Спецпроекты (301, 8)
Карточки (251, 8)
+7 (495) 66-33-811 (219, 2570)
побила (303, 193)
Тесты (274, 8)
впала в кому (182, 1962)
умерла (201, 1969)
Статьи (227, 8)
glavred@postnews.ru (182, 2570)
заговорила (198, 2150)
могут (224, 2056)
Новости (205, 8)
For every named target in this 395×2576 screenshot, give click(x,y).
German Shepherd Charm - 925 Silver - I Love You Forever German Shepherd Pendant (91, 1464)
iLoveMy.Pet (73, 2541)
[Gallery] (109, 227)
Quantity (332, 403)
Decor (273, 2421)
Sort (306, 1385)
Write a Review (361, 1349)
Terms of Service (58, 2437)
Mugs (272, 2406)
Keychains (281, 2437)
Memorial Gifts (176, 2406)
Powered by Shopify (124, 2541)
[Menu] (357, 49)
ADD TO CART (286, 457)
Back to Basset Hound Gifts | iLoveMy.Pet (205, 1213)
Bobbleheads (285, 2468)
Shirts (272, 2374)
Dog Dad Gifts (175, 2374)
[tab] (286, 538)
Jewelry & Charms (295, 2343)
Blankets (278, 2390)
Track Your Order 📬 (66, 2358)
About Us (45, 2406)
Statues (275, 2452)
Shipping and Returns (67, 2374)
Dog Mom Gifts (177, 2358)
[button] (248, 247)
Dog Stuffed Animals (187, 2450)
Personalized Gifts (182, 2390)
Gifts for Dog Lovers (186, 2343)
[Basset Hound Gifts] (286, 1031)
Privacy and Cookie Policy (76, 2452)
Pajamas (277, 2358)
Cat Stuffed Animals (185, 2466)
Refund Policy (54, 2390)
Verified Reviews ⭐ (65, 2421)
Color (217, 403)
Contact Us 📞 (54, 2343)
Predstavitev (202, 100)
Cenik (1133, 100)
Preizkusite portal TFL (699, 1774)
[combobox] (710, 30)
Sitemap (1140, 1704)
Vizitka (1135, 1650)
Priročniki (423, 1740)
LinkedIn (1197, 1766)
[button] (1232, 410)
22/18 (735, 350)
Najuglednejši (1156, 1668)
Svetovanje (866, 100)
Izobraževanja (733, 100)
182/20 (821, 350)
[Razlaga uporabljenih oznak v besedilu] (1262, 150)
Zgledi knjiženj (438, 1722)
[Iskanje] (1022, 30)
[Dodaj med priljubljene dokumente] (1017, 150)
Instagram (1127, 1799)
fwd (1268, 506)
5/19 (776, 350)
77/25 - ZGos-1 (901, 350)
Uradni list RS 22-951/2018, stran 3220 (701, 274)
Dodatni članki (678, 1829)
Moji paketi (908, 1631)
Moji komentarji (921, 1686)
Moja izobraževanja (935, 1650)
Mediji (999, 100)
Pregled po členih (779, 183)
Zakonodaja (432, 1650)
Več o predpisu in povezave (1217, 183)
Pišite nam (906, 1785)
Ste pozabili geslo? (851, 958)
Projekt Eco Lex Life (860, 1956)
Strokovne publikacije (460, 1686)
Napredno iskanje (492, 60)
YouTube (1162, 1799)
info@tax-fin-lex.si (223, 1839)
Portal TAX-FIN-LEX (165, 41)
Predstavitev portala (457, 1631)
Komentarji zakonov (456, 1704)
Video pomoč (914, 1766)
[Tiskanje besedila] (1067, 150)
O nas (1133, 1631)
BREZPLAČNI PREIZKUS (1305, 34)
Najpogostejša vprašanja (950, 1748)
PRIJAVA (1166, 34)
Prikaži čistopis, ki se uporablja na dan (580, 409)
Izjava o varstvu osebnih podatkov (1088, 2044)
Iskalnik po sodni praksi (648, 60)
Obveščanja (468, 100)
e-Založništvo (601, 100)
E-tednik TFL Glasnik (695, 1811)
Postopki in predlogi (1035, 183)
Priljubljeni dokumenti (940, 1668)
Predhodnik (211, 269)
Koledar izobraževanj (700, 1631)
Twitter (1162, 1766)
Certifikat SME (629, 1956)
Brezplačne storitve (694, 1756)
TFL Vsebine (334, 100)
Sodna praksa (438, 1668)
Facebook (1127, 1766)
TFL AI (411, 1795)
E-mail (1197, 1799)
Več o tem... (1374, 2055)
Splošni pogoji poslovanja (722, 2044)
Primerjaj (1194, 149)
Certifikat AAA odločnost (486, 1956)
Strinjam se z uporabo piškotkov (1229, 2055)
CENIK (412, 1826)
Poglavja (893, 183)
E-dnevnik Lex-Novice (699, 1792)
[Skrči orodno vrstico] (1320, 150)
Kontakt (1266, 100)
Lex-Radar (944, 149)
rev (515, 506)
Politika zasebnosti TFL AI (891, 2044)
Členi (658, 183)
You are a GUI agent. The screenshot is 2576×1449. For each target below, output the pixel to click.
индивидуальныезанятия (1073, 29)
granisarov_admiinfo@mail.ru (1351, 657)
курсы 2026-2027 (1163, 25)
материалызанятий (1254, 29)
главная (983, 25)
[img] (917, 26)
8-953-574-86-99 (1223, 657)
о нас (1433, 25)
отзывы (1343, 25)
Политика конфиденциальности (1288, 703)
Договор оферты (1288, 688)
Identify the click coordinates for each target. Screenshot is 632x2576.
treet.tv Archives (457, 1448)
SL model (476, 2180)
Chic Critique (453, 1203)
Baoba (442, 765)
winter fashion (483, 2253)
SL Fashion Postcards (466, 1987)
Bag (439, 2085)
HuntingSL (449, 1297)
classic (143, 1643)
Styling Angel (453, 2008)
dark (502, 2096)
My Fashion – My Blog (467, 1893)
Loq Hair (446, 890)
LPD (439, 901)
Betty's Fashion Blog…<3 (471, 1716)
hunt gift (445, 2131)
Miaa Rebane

------------------------

_Directions for this task_. Using the listing above, return all lines where the word "Animals" occurs.

_Answer box_.
Dog Stuffed Animals (187, 2450)
Cat Stuffed Animals (185, 2466)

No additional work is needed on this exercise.